Whiting: FIA unmoved by Verstappen's 'killing racing' comments

Charlie Whiting has no issue with Max Verstappen's angry team radio comments in which he suggested Formula 1 stewards were "killing racing" after receiving an Italian Grand Prix penalty

Whiting: FIA unmoved by Verstappen's 'killing racing' comments

Verstappen was incensed to receive a five-second penalty after his late race clash with Valtteri Bottas at the first chicane, with the stewards deeming he had moved in the braking area and not left a car's width for the Mercedes driver.

After learning of the penalty from his team Verstappen said: "I gave him space. They are doing a great job of killing racing, honestly. Bullshit."

FIA F1 race director Whiting said he gives drivers the benefit of the doubt when they criticise decisions during a race, but added he may have a "little chat" with Verstappen at the next drivers' briefing in Singapore.

"I heard that secondhand," he said when asked by Autosport about Verstappen's comments.

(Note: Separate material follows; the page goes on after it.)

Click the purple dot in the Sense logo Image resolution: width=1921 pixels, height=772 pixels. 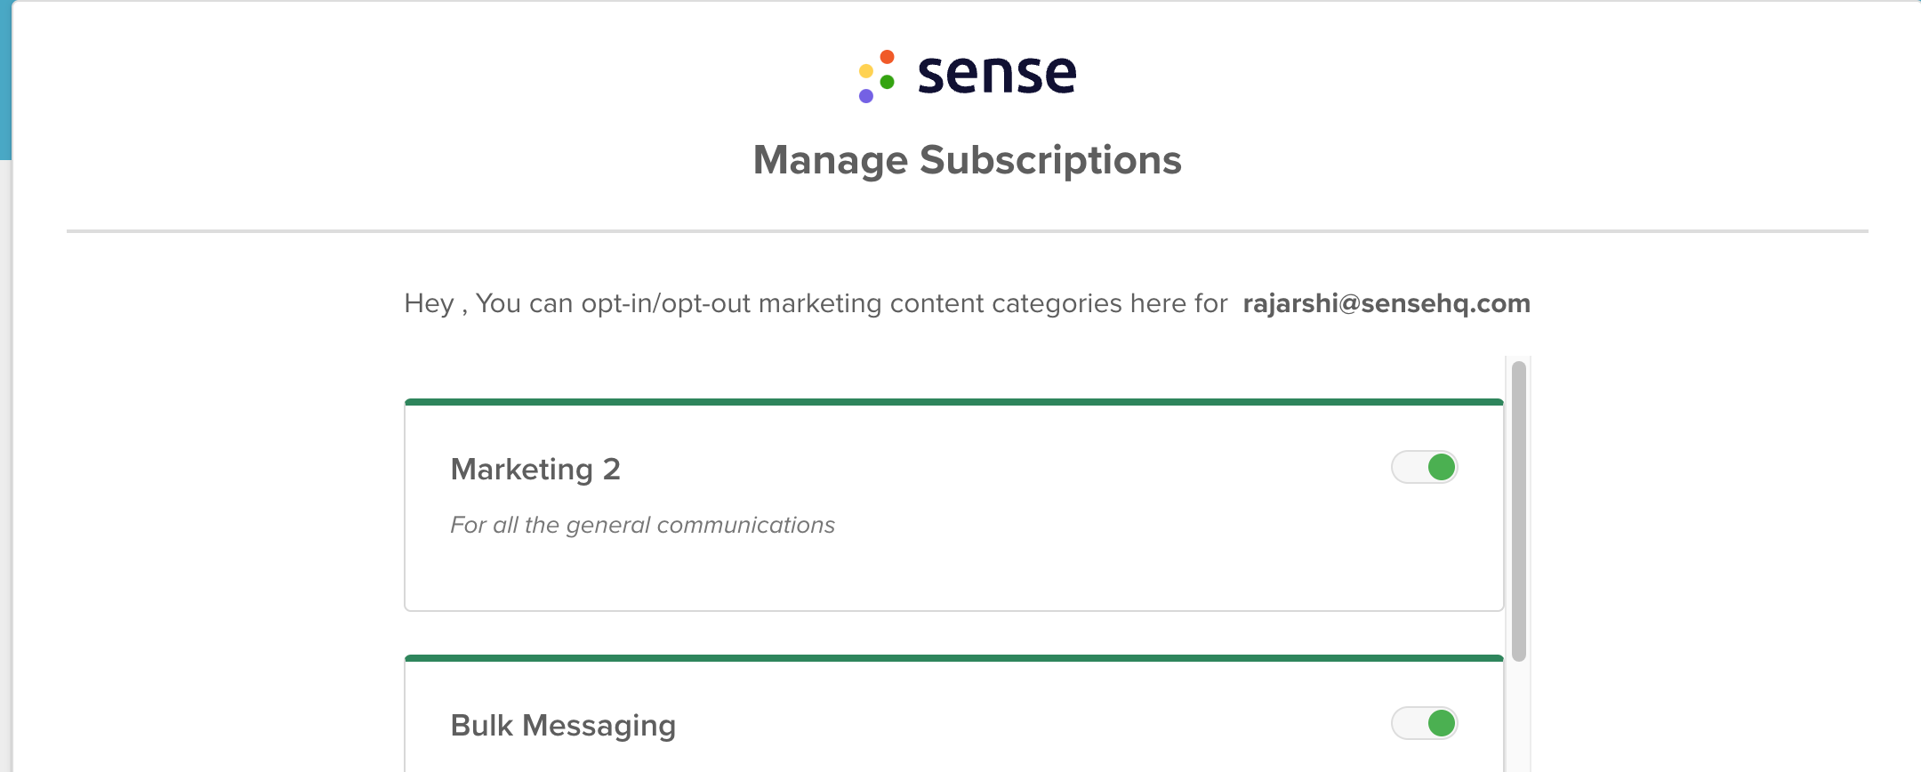[x=866, y=95]
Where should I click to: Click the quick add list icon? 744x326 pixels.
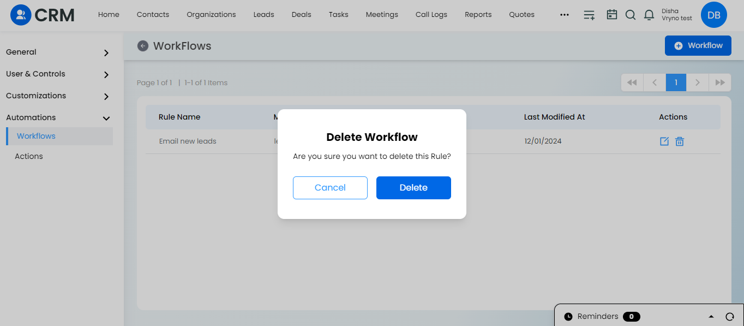589,15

"I don't think you can take too much notice of comments made in the heat of battle, but I'm sure at the next drivers' briefing we'll have a little chat about that.

"As I say in the heat of battle, that's absolutely expected."

Verstappen has continued to question the penalty having subsequently viewed replays of the incident.

"I've watched it back, of course, and I still don't agree with it," he told Ziggo TV.

"Maybe I could have given him a couple of more millimetres, but he was on the white line.

"But yeah, we can talk about this for a whole lot longer, it already has been decided."

Asked if the rules should be changed he said: "One steward gives a penalty, another doesn't. I don't think it's the rules."

Earlier in the race Verstappen's engineer told the Dutchman that he had played his only "joker" in reference to an incident where he locked up and straight-lined the first chicane when under pressure from Bottas.

"I saw he was quite far behind me, but he braked very late," said Verstappen.

"At the last moment, when I was about to steer in, I was thinking that he might be next to me, so that's reason I locked up and then I had to go wide."

Whiting said that incident had no influence on the penalty that was given for the later tangle with Bottas at the same corner. "They were unconnected," said Whiting.

"The joker as you put it was cutting the chicane, not actually gaining a place, but staying in front by virtue of cutting the chicane. Which is an advantage of sorts.

"We told the teams that we would normally give the driver one free one, unless of course let's just say he cut the chicane the first time and gained five seconds and kept it, then we wouldn't let him have that one.

"But this one he just stayed in front of Bottas. And you could in theory do that every lap and say I didn't gain a position, but you stayed in front because you cut the chicane."